◆ TASK STATEMENT
Print the listing below exactly, images excluded.

---+---

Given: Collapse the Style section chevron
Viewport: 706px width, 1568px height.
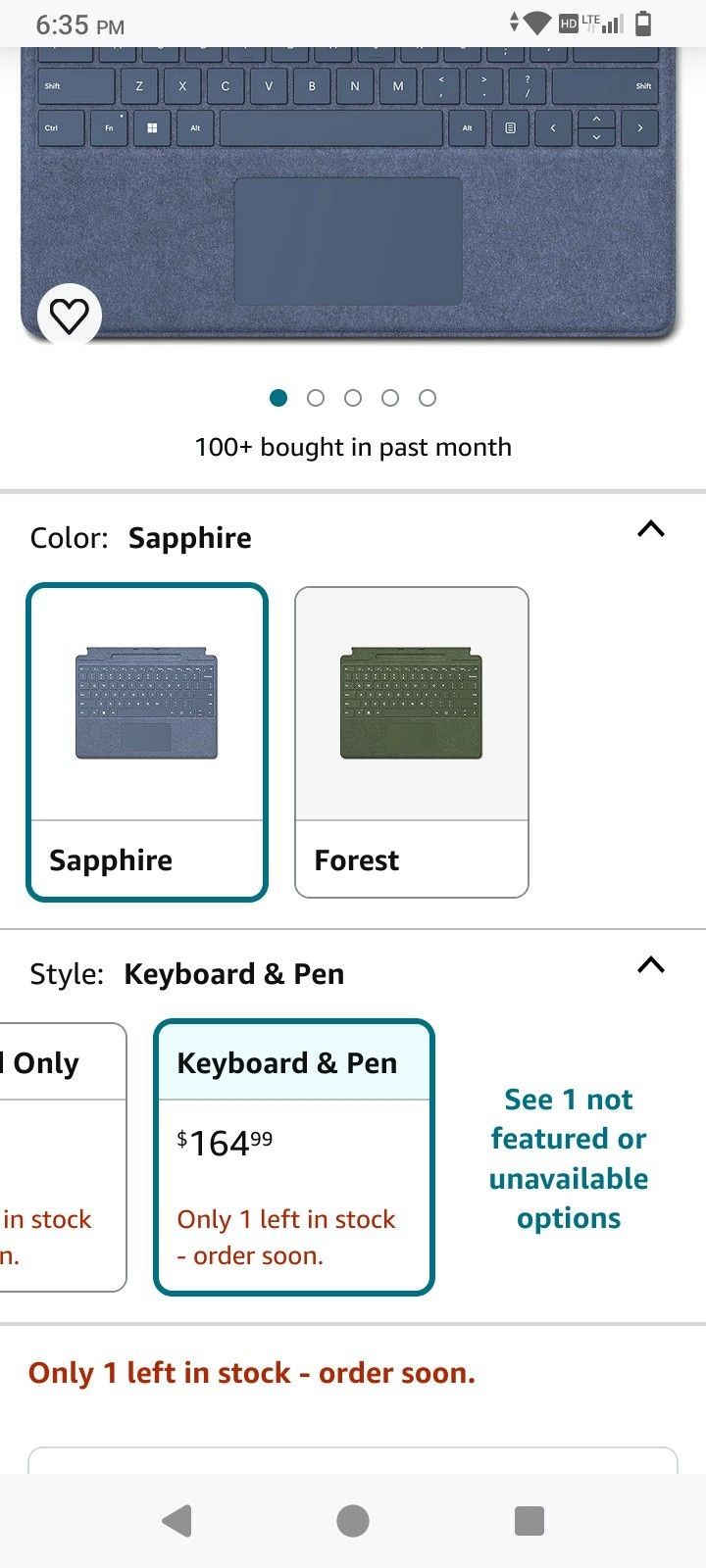Looking at the screenshot, I should (650, 965).
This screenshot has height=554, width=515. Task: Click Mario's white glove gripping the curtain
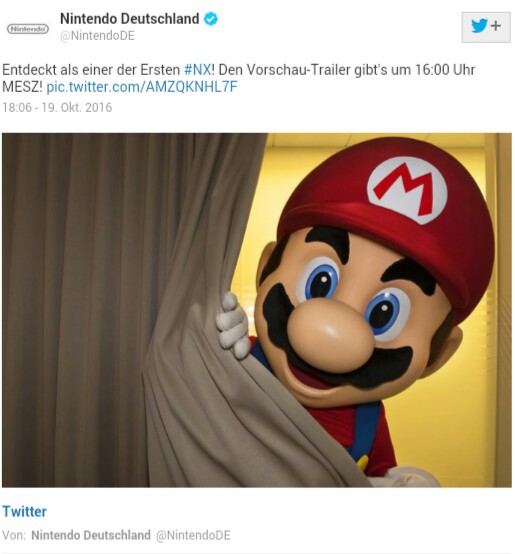click(233, 326)
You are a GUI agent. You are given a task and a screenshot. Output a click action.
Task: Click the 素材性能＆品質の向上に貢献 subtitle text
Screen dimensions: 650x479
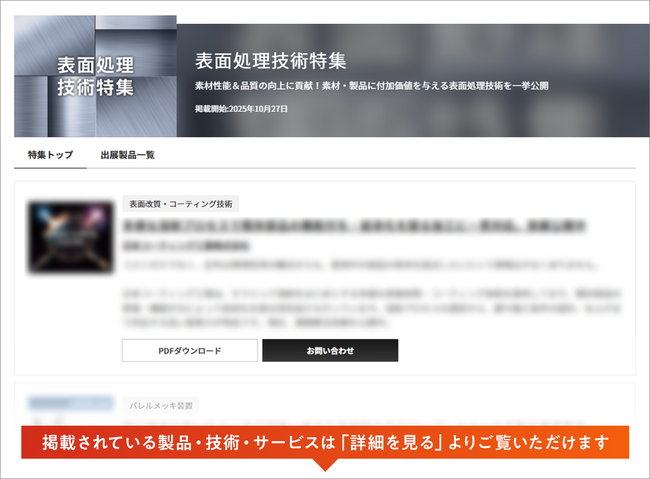(371, 86)
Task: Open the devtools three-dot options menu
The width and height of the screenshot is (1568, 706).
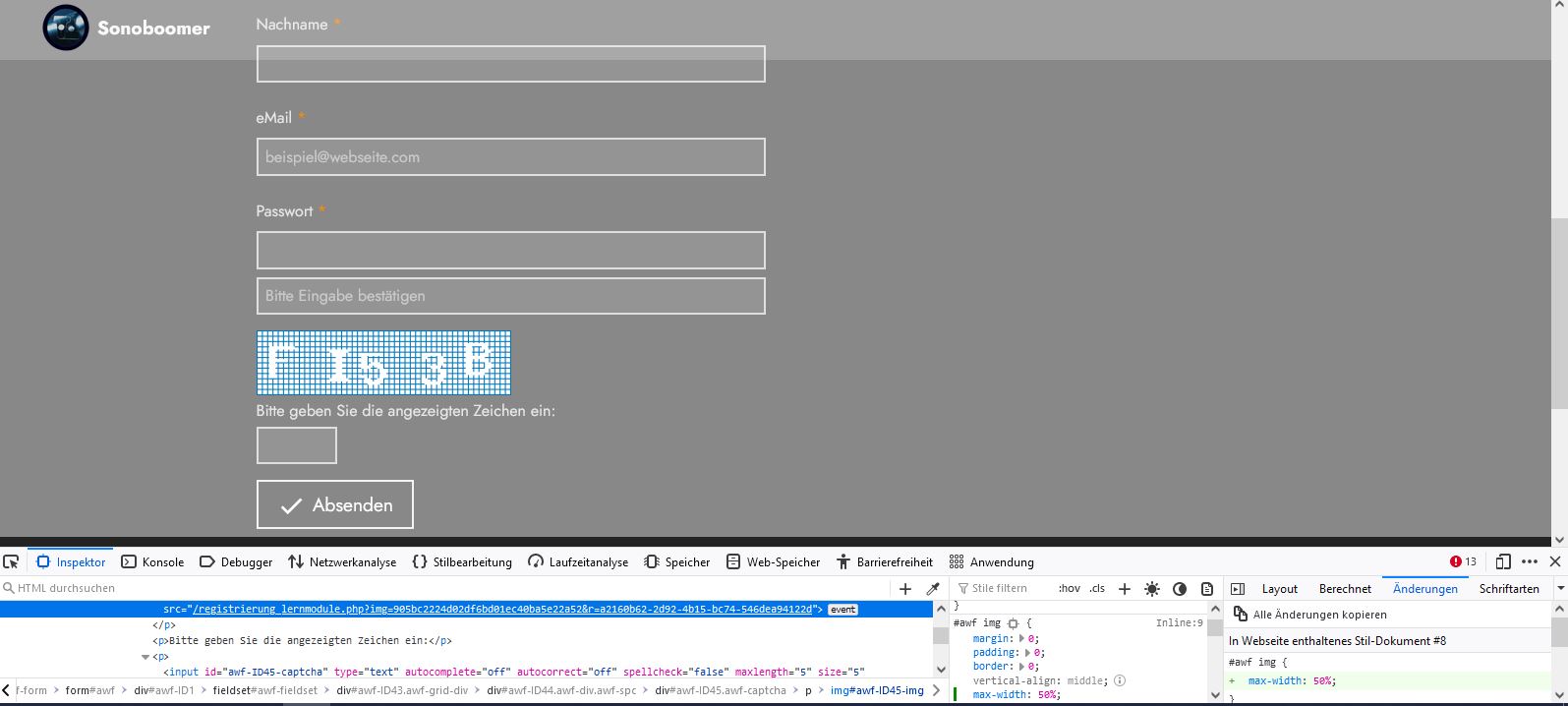Action: pyautogui.click(x=1529, y=561)
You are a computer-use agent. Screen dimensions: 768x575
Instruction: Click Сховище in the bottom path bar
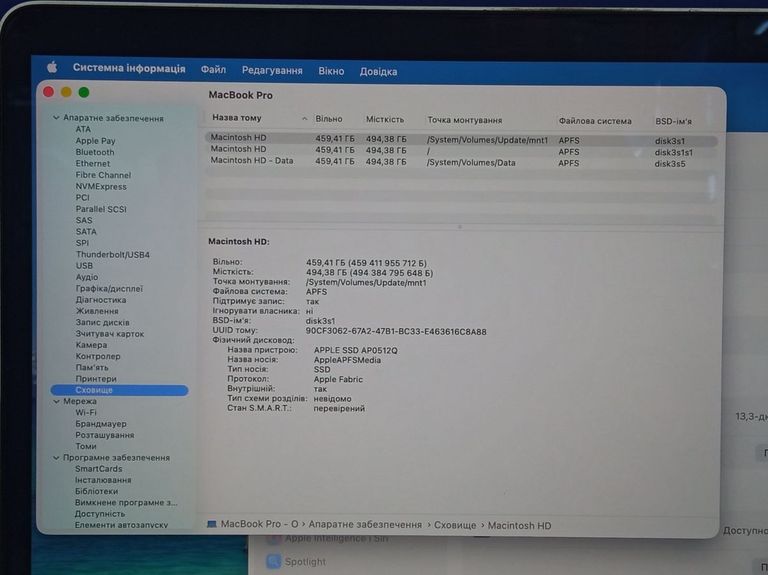tap(454, 525)
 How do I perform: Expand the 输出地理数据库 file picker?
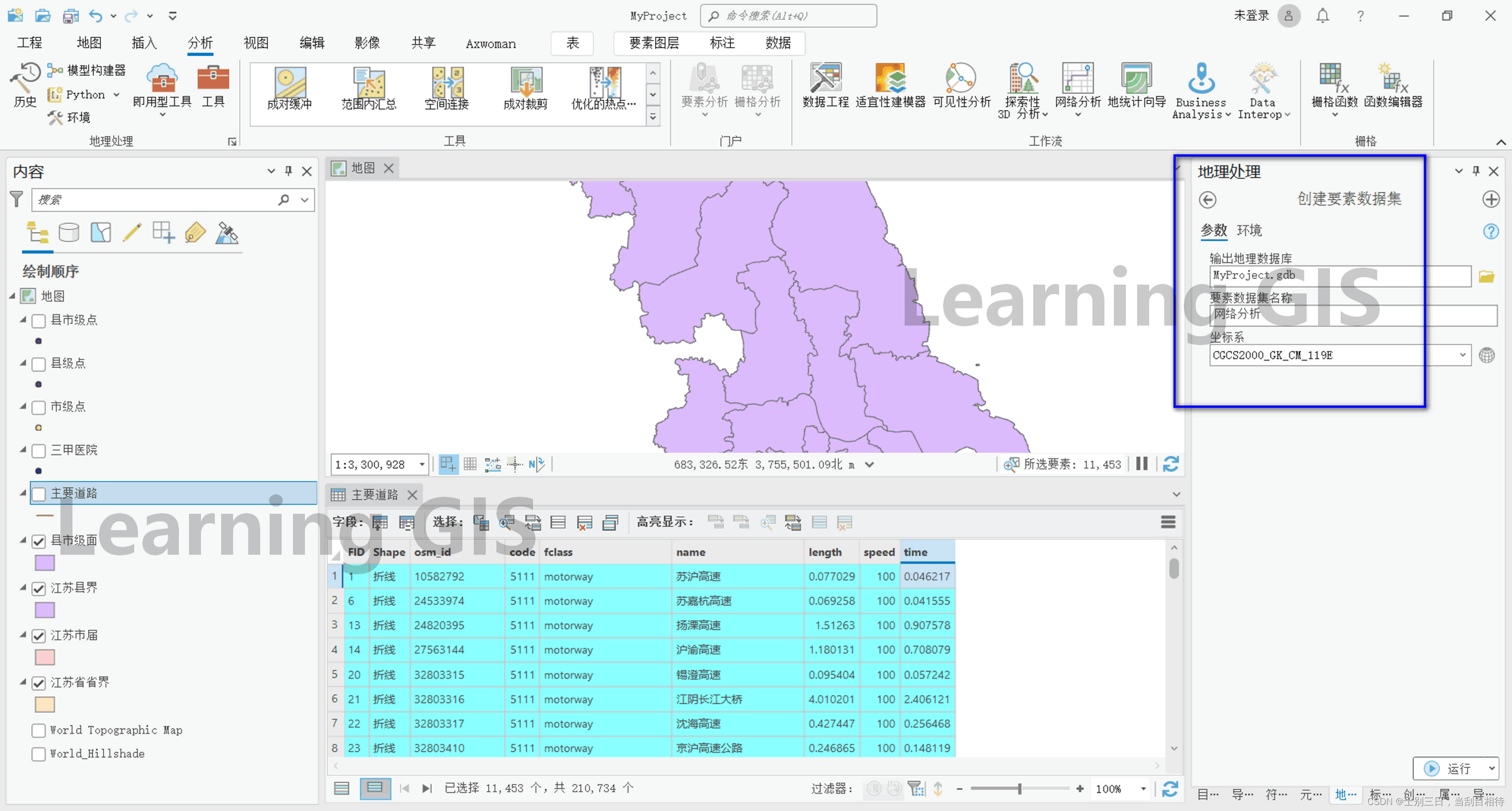[x=1489, y=276]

---+---

◆ REPLY
Given: Collapse the Style section chevron
Viewport: 706px width, 1568px height.
Looking at the screenshot, I should (650, 965).
This screenshot has height=554, width=515. Task: Click Mario's white glove gripping the curtain
click(233, 326)
You are a GUI agent. You are given a task and a screenshot. Output a click action.
Task: Click the 素材性能＆品質の向上に貢献 subtitle text
Screen dimensions: 650x479
(371, 86)
Task: Open the devtools three-dot options menu
The width and height of the screenshot is (1568, 706).
Action: pyautogui.click(x=1529, y=561)
You are a computer-use agent. Screen dimensions: 768x575
Instruction: Click Сховище in the bottom path bar
tap(454, 525)
 How do I perform: Expand the 输出地理数据库 file picker?
[x=1489, y=276]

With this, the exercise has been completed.